• Problem to work on: Having read the records, set them all down exactly as they appear.

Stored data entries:

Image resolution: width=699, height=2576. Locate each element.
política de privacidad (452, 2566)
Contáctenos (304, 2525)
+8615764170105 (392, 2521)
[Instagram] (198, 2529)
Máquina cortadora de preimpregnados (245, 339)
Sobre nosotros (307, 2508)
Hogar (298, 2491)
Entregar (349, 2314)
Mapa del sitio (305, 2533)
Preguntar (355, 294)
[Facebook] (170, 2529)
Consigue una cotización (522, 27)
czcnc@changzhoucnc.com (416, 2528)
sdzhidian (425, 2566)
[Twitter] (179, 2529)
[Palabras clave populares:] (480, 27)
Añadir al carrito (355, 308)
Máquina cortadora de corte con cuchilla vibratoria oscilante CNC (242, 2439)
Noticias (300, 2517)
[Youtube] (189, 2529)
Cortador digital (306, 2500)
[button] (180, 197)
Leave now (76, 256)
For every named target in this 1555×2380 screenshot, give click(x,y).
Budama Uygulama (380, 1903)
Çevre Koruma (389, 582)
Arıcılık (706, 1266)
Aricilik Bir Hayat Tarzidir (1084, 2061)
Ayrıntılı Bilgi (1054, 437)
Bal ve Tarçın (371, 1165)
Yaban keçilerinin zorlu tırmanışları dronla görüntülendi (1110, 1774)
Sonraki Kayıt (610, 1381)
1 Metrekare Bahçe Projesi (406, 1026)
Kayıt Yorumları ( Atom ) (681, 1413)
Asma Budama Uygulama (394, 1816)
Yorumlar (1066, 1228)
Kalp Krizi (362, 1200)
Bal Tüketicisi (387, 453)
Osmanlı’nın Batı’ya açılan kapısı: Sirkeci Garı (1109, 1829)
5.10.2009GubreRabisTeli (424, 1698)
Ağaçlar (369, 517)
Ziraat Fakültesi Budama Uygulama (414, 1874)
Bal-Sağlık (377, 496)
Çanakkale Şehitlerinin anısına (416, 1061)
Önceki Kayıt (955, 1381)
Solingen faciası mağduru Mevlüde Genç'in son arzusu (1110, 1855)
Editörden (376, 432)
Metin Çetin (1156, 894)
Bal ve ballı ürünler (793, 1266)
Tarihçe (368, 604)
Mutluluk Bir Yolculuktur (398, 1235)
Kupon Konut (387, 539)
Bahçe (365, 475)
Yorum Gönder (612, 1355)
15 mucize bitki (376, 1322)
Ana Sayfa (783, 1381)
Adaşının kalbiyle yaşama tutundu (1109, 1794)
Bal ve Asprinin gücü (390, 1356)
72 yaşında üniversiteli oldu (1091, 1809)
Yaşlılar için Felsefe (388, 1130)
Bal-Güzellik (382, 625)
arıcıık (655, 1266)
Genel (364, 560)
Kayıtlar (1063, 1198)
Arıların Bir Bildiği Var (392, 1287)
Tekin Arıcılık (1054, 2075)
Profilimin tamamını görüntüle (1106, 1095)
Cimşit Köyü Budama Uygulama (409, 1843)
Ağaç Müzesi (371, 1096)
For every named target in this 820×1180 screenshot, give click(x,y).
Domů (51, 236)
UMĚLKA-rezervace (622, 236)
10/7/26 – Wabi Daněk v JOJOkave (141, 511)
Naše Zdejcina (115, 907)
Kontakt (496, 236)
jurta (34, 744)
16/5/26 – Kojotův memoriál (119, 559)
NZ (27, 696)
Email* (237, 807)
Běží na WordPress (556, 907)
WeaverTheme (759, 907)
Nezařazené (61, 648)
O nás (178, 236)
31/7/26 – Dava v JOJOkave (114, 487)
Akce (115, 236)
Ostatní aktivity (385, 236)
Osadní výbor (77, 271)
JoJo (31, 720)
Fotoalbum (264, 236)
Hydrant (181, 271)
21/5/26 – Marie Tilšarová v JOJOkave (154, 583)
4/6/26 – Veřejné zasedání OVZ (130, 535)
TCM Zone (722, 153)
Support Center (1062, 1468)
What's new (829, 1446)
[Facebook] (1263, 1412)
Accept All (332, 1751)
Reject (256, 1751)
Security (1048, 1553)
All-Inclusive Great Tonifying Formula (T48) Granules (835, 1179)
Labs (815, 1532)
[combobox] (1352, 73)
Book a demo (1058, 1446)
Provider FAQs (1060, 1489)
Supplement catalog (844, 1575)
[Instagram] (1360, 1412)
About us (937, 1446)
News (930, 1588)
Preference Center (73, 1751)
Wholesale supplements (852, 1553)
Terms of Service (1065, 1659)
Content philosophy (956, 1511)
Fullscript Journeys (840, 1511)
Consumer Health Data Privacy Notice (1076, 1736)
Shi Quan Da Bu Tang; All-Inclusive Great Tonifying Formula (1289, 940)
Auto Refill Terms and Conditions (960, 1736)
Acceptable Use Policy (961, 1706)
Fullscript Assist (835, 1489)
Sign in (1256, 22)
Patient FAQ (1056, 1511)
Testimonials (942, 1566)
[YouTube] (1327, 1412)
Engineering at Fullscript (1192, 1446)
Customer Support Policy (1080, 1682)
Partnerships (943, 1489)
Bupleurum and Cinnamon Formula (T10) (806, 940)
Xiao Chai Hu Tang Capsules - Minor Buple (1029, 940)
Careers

• Answer to this problem:
Image resolution: width=699, height=2576. Locate each element.
política de privacidad (452, 2566)
Contáctenos (304, 2525)
+8615764170105 (392, 2521)
[Instagram] (198, 2529)
Máquina cortadora de preimpregnados (245, 339)
Sobre nosotros (307, 2508)
Hogar (298, 2491)
Entregar (349, 2314)
Mapa del sitio (305, 2533)
Preguntar (355, 294)
[Facebook] (170, 2529)
Consigue una cotización (522, 27)
czcnc@changzhoucnc.com (416, 2528)
sdzhidian (425, 2566)
[Twitter] (179, 2529)
[Palabras clave populares:] (480, 27)
Añadir al carrito (355, 308)
Máquina cortadora de corte con cuchilla vibratoria oscilante CNC (242, 2439)
Noticias (300, 2517)
[Youtube] (189, 2529)
Cortador digital (306, 2500)
[button] (180, 197)
Leave now (76, 256)
For every named target in this 1555×2380 screenshot, give click(x,y).
Budama Uygulama (380, 1903)
Çevre Koruma (389, 582)
Arıcılık (706, 1266)
Aricilik Bir Hayat Tarzidir (1084, 2061)
Ayrıntılı Bilgi (1054, 437)
Bal ve Tarçın (371, 1165)
Yaban keçilerinin zorlu tırmanışları dronla görüntülendi (1110, 1774)
Sonraki Kayıt (610, 1381)
1 Metrekare Bahçe Projesi (406, 1026)
Kayıt Yorumları ( Atom ) (681, 1413)
Asma Budama Uygulama (394, 1816)
Yorumlar (1066, 1228)
Kalp Krizi (362, 1200)
Bal Tüketicisi (387, 453)
Osmanlı’nın Batı’ya açılan kapısı: Sirkeci Garı (1109, 1829)
5.10.2009GubreRabisTeli (424, 1698)
Ağaçlar (369, 517)
Ziraat Fakültesi Budama Uygulama (414, 1874)
Bal-Sağlık (377, 496)
Çanakkale Şehitlerinin anısına (416, 1061)
Önceki Kayıt (955, 1381)
Solingen faciası mağduru Mevlüde Genç'in son arzusu (1110, 1855)
Editörden (376, 432)
Metin Çetin (1156, 894)
Bal ve ballı ürünler (793, 1266)
Tarihçe (368, 604)
Mutluluk Bir Yolculuktur (398, 1235)
Kupon Konut (387, 539)
Bahçe (365, 475)
Yorum Gönder (612, 1355)
15 mucize bitki (376, 1322)
Ana Sayfa (783, 1381)
Adaşının kalbiyle yaşama tutundu (1109, 1794)
Bal ve Asprinin gücü (390, 1356)
72 yaşında üniversiteli oldu (1091, 1809)
Yaşlılar için Felsefe (388, 1130)
Bal-Güzellik (382, 625)
arıcıık (655, 1266)
Genel (364, 560)
Kayıtlar (1063, 1198)
Arıların Bir Bildiği Var (392, 1287)
Tekin Arıcılık (1054, 2075)
Profilimin tamamını görüntüle (1106, 1095)
Cimşit Köyü Budama Uygulama (409, 1843)
Ağaç Müzesi (371, 1096)
For every named target in this 820×1180 screenshot, give click(x,y).
Domů (51, 236)
UMĚLKA-rezervace (622, 236)
10/7/26 – Wabi Daněk v JOJOkave (141, 511)
Naše Zdejcina (115, 907)
Kontakt (496, 236)
jurta (34, 744)
16/5/26 – Kojotův memoriál (119, 559)
NZ (27, 696)
Email* (237, 807)
Běží na WordPress (556, 907)
WeaverTheme (759, 907)
Nezařazené (61, 648)
O nás (178, 236)
31/7/26 – Dava v JOJOkave (114, 487)
Akce (115, 236)
Ostatní aktivity (385, 236)
Osadní výbor (77, 271)
JoJo (31, 720)
Fotoalbum (264, 236)
Hydrant (181, 271)
21/5/26 – Marie Tilšarová v JOJOkave (154, 583)
4/6/26 – Veřejné zasedání OVZ (130, 535)
TCM Zone (722, 153)
Support Center (1062, 1468)
What's new (829, 1446)
[Facebook] (1263, 1412)
Accept All (332, 1751)
Reject (256, 1751)
Security (1048, 1553)
All-Inclusive Great Tonifying Formula (T48) Granules (835, 1179)
Labs (815, 1532)
[combobox] (1352, 73)
Book a demo (1058, 1446)
Provider FAQs (1060, 1489)
Supplement catalog (844, 1575)
[Instagram] (1360, 1412)
About us (937, 1446)
News (930, 1588)
Preference Center (73, 1751)
Wholesale supplements (852, 1553)
Terms of Service (1065, 1659)
Content philosophy (956, 1511)
Fullscript Journeys (840, 1511)
Consumer Health Data Privacy Notice (1076, 1736)
Shi Quan Da Bu Tang; All-Inclusive Great Tonifying Formula (1289, 940)
Auto Refill Terms and Conditions (960, 1736)
Acceptable Use Policy (961, 1706)
Fullscript Assist (835, 1489)
Sign in (1256, 22)
Patient FAQ (1056, 1511)
Testimonials (942, 1566)
[YouTube] (1327, 1412)
Engineering at Fullscript (1192, 1446)
Customer Support Policy (1080, 1682)
Partnerships (943, 1489)
Bupleurum and Cinnamon Formula (T10) (806, 940)
Xiao Chai Hu Tang Capsules - Minor Buple (1029, 940)
Careers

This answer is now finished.